Hi Gcon! Thank you for your thorough reply, and for your otherwise excellent contributions to this thread. Of all my google searches, this thread has proven to be the most valid and on-point resource for me and my research on this matter.
My storage box is SuperMicro 847E1C-R1K28JBOD, controller is LSI SAS 9300-8e. I have been in contact with SuperMicro and they confirmed that the ST8000VN004 drives were not on the supported list for their storage array. I did get an offer for RMA from seagate (two years ago) but stupidly I did not have the original packaging left from the original purchase of the 14 drives, and thus didn't want to send them back unsafely. Now I am just determined to get them to work.
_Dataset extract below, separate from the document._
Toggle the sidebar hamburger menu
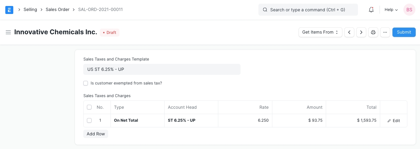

Could you paste some of the final lines of the result if you run strings on your firmware file? I'd like to compare the date and numbers that come up to get a hint of what kind of age difference we are talking.
My issue currently is with only a few of the drives constantly failing over to a hotspare. The drives work, are not faulty, I am absolutely convinced there is just a bug in the firmware. My original round of firmware updating might have missed a drive or two and for this reason, I am planning on patching each drive individually after I move over my data to a secondary array.
Again, Gcon, thank you for your participation in this matter. The information and knowledge you contribute is absolutely stellar!
Let me know if you need it.
Good idea to just run through the firmware updates again. It's interesting you list 14 drives. The spec sheet says Seagate officially support "1-8 Bays" for the ST8000VN004:
I run mine as a pool of 6 drives - a "stripe" of 3 mirrored VDEVs (almost like RAID10) - which should be a supported configuration. I see that the IronWolf Pro 8TB (ST8000NE001) supports "Up to 24-bay" setups:
More expensive, but they give a 5-year warranty on the Pro (vs 3 years for non-Pro) which is nice. If you do have to change over the drives then now might be a good time to sell the current ones as there's a bit of a shortage with the "chia" crypto farming/mining going on. You just need to be able to secure stocks of whatever replacements you might go with, which is not easy. For example, this month I'm changing from a SAS2 to SAS3 controller, and as soon as some new SAS3 6TB drives (on backorder) come in, I'll be running 8x 6TB SAS, instead of the current 6x 8TB SATA. Due to purchase limits I had to use two different stores and won't get all 8 drives until the end of July, at best :'( The 8TB IronWolf drives coming out will go into an older QNAP. Am really praying this engineering firmware plays nice with the QNAP!
Hi All.
I have same problem with completely new Seagate IronWolf NAS 8Tb drive ST8000VN004, dropping disk from ZFS on Qnap TS-h973AX NAS. I am running SeaTools for Windows on other computer and everything looks good, but NAS marked my drive with Warning, to many S.M.A.R.T. errors "Uncorrectable sector count".
I just created POOL in raid 5 with 5 disks and started to copy data. This happened in first 8 hours of drive working.
I do not know what kind of controler is inside Qnap TS-h973AX NAS.
There is only SC60 firmware for 8Tb drive, no SC61. If there is any unofficial firmware anywhere, can you point please...
I am sorry for writing here not using TrueNAS but Qnap, but it is Seagate IronWolf NAS 8Tb drive related.